Task objective — In the records that come next, find every line with "computer". Return those lines.

>>>>>

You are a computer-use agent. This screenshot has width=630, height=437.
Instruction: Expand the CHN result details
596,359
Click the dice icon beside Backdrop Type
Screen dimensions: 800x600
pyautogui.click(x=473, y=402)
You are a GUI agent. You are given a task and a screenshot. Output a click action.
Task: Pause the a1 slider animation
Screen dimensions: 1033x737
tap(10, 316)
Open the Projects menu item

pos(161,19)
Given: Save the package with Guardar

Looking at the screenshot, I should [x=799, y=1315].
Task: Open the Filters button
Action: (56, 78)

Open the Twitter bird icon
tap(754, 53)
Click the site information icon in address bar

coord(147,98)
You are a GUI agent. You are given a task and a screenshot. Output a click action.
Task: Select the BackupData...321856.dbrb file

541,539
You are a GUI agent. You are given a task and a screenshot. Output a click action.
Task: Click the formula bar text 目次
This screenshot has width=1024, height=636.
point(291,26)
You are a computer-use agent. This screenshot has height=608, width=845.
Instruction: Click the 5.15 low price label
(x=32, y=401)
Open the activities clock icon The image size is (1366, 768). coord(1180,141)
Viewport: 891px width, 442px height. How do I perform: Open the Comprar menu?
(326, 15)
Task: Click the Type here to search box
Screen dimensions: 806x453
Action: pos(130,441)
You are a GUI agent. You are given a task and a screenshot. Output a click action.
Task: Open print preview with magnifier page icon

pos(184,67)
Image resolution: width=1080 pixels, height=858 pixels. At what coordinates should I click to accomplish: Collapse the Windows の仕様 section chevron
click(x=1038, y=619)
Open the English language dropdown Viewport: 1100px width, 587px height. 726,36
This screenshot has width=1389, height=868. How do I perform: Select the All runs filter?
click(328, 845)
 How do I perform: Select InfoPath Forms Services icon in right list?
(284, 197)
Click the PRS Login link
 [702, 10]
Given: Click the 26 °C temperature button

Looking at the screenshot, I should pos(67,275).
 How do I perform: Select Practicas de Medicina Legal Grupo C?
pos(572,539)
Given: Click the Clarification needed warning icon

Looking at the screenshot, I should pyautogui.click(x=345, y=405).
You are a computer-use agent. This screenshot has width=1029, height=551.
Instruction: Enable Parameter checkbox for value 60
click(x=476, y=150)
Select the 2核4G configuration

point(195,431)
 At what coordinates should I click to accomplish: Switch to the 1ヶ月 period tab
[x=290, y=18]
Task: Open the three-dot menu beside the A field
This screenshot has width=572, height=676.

<<<<<

Solution to the exercise —
You are a computer-use agent. This screenshot has width=630, height=437.
You are a computer-use agent. This screenshot has height=608, width=845.
You are a computer-use agent. This screenshot has width=1029, height=551.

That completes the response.